* Okuma Parçası
═══

Cumhuriyet: Devlet biçimi olarak cumhuriyet egemenliğin toplumun tümüne ait olduğu devlettir. Geniş anlamda cumhuriyet hükümet biçimi olarak cumhuriyet. Dar anlamda cumhuriyet, devletin temel organlarının seçim ilkesine göre kurulduğu hükümet sistemidir.

Hükümet sistemleri temel olarak kuvvet birliği ve kuvvetler ayrılığı olmak üzere ikiye ayrılmaktadır. Kuvvetler birliği, yasama ve yürütme erklerinin tek bir organda birleştiği hükümet sistemidir. Bu erkler yasamada ya da yürütmede birleşebilirler.

Egemenliğin Tek Kişide Toplanması
Bu durum, monarşi devletlerde olur. Monarşilerde egemenliğin halkın elinde olmaz, tek kişiye ait olduğu devletlerde olur. Monarşik devletlerde hükümdar aynı zamanda devlet başkanıdır ve bu yetkiyi yaşamı boyunca elinde bulundurur.

Birde teokratik (din üzerine kurulu devlet anlayışı) devletler vardır ki, egemenliğin kaynağının dine dayandığı devlet anlayışıdır. Teokratik devletlerde din adamları yetkiyi Tanrı’dan aldıkları ve sözlerinin geçerli olmasıdır. Böylece, dini otorite organları devlet idaresini elinde tutar.

Oligarşi Devlet: Egemenliğin belli bir sınıf veya gruba ait olduğu devlet biçimidir. Oligarşi devletlerde genellikle yönetimdeki grup, askeri siyasi veya maddi olarak ülkenin önde gelen gruplarından birisidir. 
Oligarşi, küçük ve ayrıcalıklı bir grubun iktidarda olduğu yönetim şeklidir. Oligarşinin üyesi ya da destekçisi olan kişi ya da grupları tanımlamak için "oligark" terimi kullanılır.

Mutlak Monarşi: Monarkın yanında devlet iktidarını paylaşan bir makamın olmadığı, bütün devlet yetkilerinin monarkta toplandığı monarşi biçimidir. Hükümdarın yetkileri sınırsızdır.

Diktatörlük: Yasama ve yürütme erklerinin tek bir kişi ya da grubun elinde toplandığı hükümet modelidir.

Diktatör, Zorba, buyurgan, elinde mutlak ve sınırsız bir otoriteye sahip olan yöneticilere verilen tanımdır. Bir diktatör tarafından yönetilen ülkelere ise diktatörlük denilmektedir.

Totalitarizm, bütün yetkilerin merkezîleştirildiği, devlete mutlak itaat beklenen, diktatörlük vari yönetim. Totalitarizmde bireysel özgürlüklere izin verilmez ve bireyin yaşamının tüm alanları devlet kontrolüne bırakılır.

═══

* Veri Kesiti
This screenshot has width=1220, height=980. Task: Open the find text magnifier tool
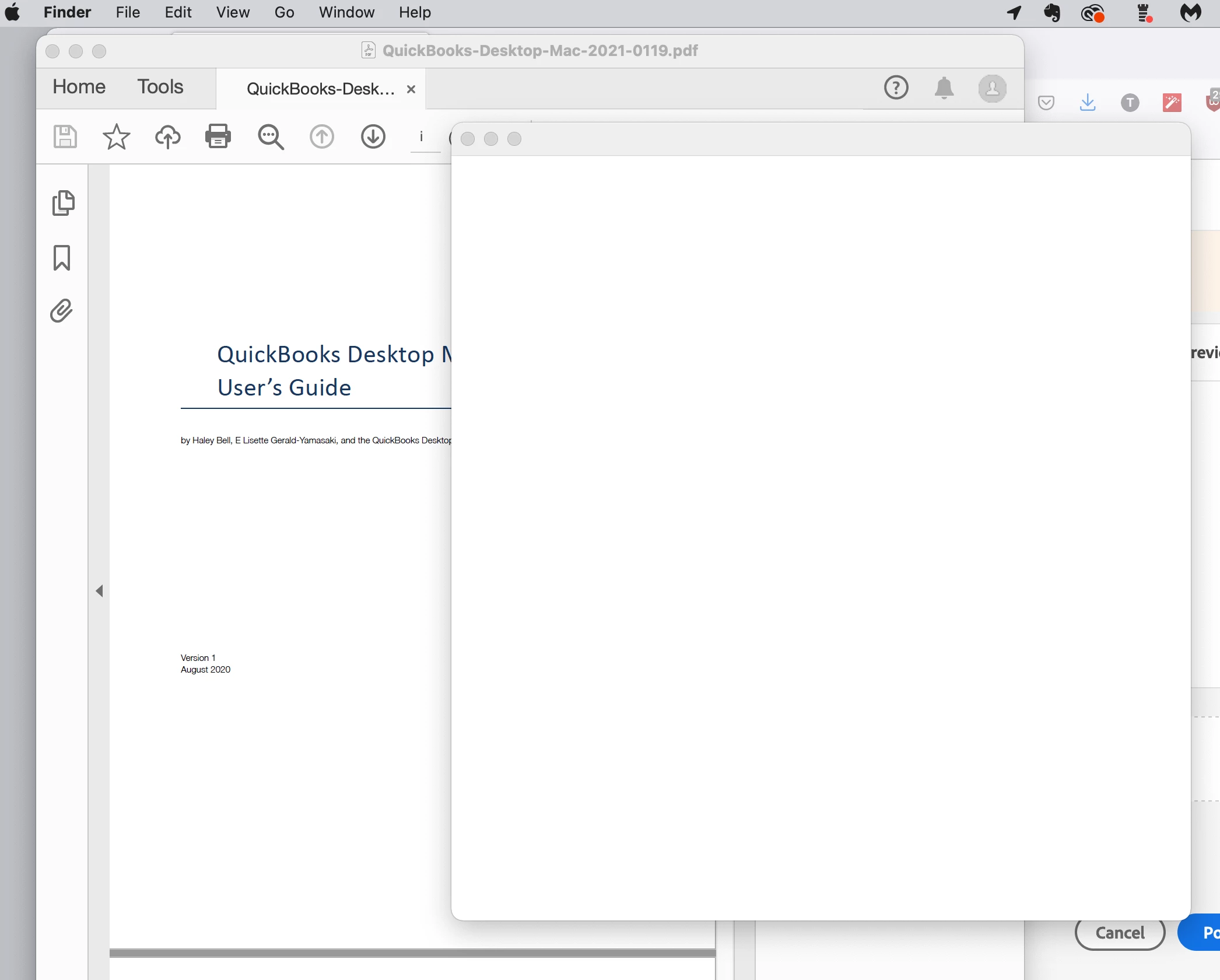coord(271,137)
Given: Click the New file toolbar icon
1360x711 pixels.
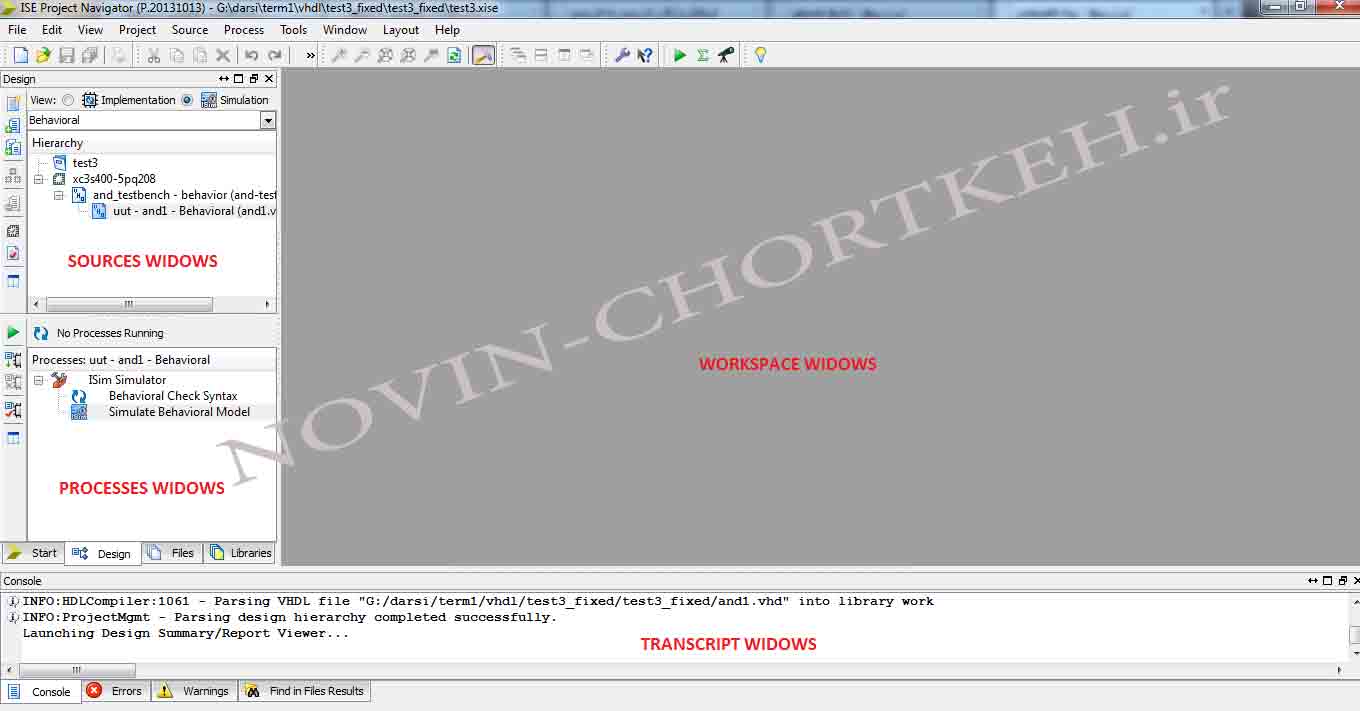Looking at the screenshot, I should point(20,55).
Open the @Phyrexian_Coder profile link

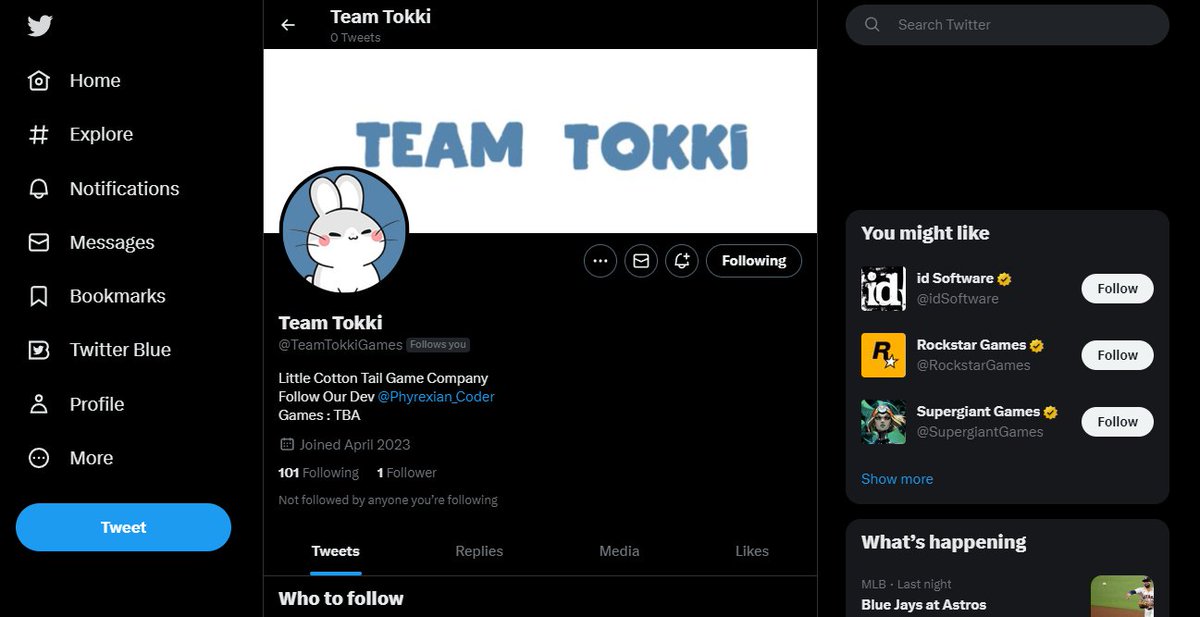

═══

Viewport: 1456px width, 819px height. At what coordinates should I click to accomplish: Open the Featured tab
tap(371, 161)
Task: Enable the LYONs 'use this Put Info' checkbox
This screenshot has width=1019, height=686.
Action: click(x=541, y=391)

═══

* Alıştırmalar
[1] Okuma parçasına göre aşağıdaki soruları yanıtlayın.
(a) Kuvvetler birliği, hangi erklerin tek bir organda birleştiği hükümet sistemidir?
(b) Oligarşinin üyesi ya da destekçisi olan kişi ya da grupları tanımlamak için hangi terim kullanılır?
(c) Totalitarizmde neye izin verilmez?
[2] Okuma parçasını "Oligarşi, küçük ve ayrıcalıklı" ifadesinden "ise diktatörlük denilmektedir." ifadesine kadar, iki ifade de dahil olmak üzere yeniden yazın. Bu bölümde "Hükümdarın" yerine "Kralın" getirin.
[3] Devlet biçimlerini anlatan okuma parçasını, son cümlesinden sonra gelecek şekilde sürdürün.

* Cevap Anahtarı
[1]
(a) Yasama ve yürütme erklerinin.
(b) "Oligark" terimi.
(c) Bireysel özgürlüklere.

[2]
Oligarşi, küçük ve ayrıcalıklı bir grubun iktidarda olduğu yönetim şeklidir. Oligarşinin üyesi ya da destekçisi olan kişi ya da grupları tanımlamak için "oligark" terimi kullanılır.

Mutlak Monarşi: Monarkın yanında devlet iktidarını paylaşan bir makamın olmadığı, bütün devlet yetkilerinin monarkta toplandığı monarşi biçimidir. Kralın yetkileri sınırsızdır.

Diktatörlük: Yasama ve yürütme erklerinin tek bir kişi ya da grubun elinde toplandığı hükümet modelidir.

Diktatör, Zorba, buyurgan, elinde mutlak ve sınırsız bir otoriteye sahip olan yöneticilere verilen tanımdır. Bir diktatör tarafından yönetilen ülkelere ise diktatörlük denilmektedir.

[3]
Totaliter Diktatörlük: Kişisel ve siyasal özgürlükleri devletin güvenliği için sınırlandırabilen, bireye oldukça sınırlı bir yaşam sahası tanıyan diktatörlüklerdir. Devlet resmi bir ideoloji çerçevesinde şekillendirir ve muhalif fikirlere imkan tanımaz.

Otoriter Diktatörlük: Devletin kişiler ve gruplar üzerinde sıkı bir denetim sağladığı ve muhalif fikirlere sınırlı olarak yer verdiği diktatörlüklerdir.

Kuvvetlerin Yasama Organında Birleşmesi
Yasama ve yürütme yetkilerinin yasama organında birleştiği hükümet sistemine, meclis hükümeti sistemi adı verilir.

Kuvvetler Ayrılığı Sistemleri
Kuvvetler ayrılığı ilkesi yasama, yürütme ve yargı kuvvetlerinin ayrı ayrı organlara verildiği bir ilkedir. Bu şekilde, iktidarın sınırlanması, temel hak ve hürriyetlerin güvence altına alınması, devlet organları arasında denge ve kontrolün sağlanması amaçlanmıştır. Kuvvetler ayrılığı kendi içinde ikiye ayrılmaktadır.

Parlamenter Sistem
Kuvvetler ayrılığı ilkesinin yumuşak biçimde uygulandığı, yasama ve yürütme kuvvetleri arasında bir etkileşimin bulunduğu ve yürütmenin yasama organının içinden çıktığı hükümet sistemidir. Yürütme yasamaya karşı sorumludur.

Yasama organı genelde bir meclis biçiminde oluşturulur; ancak bu meclisin tek ya da iki heyetten oluşması parlamenter sistem için önem taşımaz.

Yürütme organı düalisttir. Yürütme yetki veya görevi, sorumsuz ve tarafsız bir kişi ile işlerin sorumluluğunu üstlenen bir kurul arasında paylaştırılmıştır.

Hükümet, devlet başkanının mutlaka meclis içinden atayacağı bir başbakanın meclis içinden veya dışından seçeceği bakanlardan oluşan listesinin devlet başkanı tarafından onaylanması ile kurulmuş olur.

Hükümet yürütme yetkisi çerçevesinde yapılan bütün işlemlerden meclise karşı siyasal olarak sorumludur.

Yürütme organının da belli şartlar altında yasama organının görevine son vermesi mümkündür. Bu şartlar ülkelere ve anayasalara göre değişir.

Başkanlık Sistemi
Yasama ve yürütme kuvvetlerinin birbirinden sert bir şekilde ayrıldığı hükümet sistemidir.

Bu sistemde yürütme gücü, halk tarafından seçilen bir başkan tarafından, tek başına kullanılır. Yine halk oyu ile seçilen yasama erki başkanı düşüremediği gibi, başkanın da yasama erkini feshetme yetkisi yoktur. Başkanın Meclise karşı siyasi sorumluluğu söz konusu değildir.

Yürütme organı tek kişiliktir...
Başkan halk tarafından seçilir.
Başkan yasamanın güvenine dayanmaz.
Başkan yasama organını feshedemez.
Aynı kişi hem yürütmede, hem yasamada görev alamaz.
Başkan yasama organının çalışmasına katılamaz.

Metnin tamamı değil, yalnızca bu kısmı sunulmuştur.